Exercise text |
◇ ◇ ◇ ◇ ◇
But, to get back to Nagaba, though there is not much to tell you, except that some of our friends joined us, and we ended our walk by a stroll through a cocoanut grove, where we saw an old man in a loin-cloth going up a tree to get the sap from which they make the tuba.[7] He had a long vessel made of a section of bamboo tied across his back, and a little round bowl of half a cocoanut tied in front of his body, with a big sharp knife beside it. He ran up the tree by means of notches cut all the way up the trunk, and at the top he tied the vessel under a bunch of buds, putting in it some of the stuff out of the bowl, which was red bark to dye the drink pink. This beverage I think I have mentioned to you before. One sees it anywhere, and the long tumblers of pink liquid are a feature in every little native shop.
This vessel they leave there for twelve hours, during which the sap drips out of the palm, and in the morning the man goes up and takes down the bamboo, now full of tuba, which is very fresh and nice, and tastes of cocoanut and water, and is very wholesome, not to say medicinal. If it is left, however, the tuba rapidly ferments, and by the evening is a very strong intoxicant, which constitutes the peculiar devil of the Philippines, and is the cause of most of the deterioration, physical, moral, and mental, of the race.
◇ ◇ ◇ ◇ ◇
Recorded data |
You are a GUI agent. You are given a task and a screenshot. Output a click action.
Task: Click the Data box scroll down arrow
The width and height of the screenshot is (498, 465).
◇ ◇ ◇ ◇ ◇
Task requirements |
**a)** In the passage on tuba, which objects does the old man carry as he goes up the tree?
**b)** Answer each question from the passage on tuba:
(i) How does the old man get up the trunk?
(ii) How long is the vessel left in place under the buds?
(iii) What is the red bark put in the vessel for?
**c)** Return the passage on tuba between "But, to get" and "little native shop.", inclusive.

Responses by item number |
**a)**
- a long vessel made of a section of bamboo, tied across his back
- a little round bowl of half a cocoanut, tied in front of his body
- a big sharp knife beside the bowl

**b)**
(i) He runs up it by means of notches cut all the way up the trunk.
(ii) Twelve hours.
(iii) To dye the drink pink.

**c)**
But, to get back to Nagaba, though there is not much to tell you, except that some of our friends joined us, and we ended our walk by a stroll through a cocoanut grove, where we saw an old man in a loin-cloth going up a tree to get the sap from which they make the tuba.[7] He had a long vessel made of a section of bamboo tied across his back, and a little round bowl of half a cocoanut tied in front of his body, with a big sharp knife beside it. He ran up the tree by means of notches cut all the way up the trunk, and at the top he tied the vessel under a bunch of buds, putting in it some of the stuff out of the bowl, which was red bark to dye the drink pink. This beverage I think I have mentioned to you before. One sees it anywhere, and the long tumblers of pink liquid are a feature in every little native shop.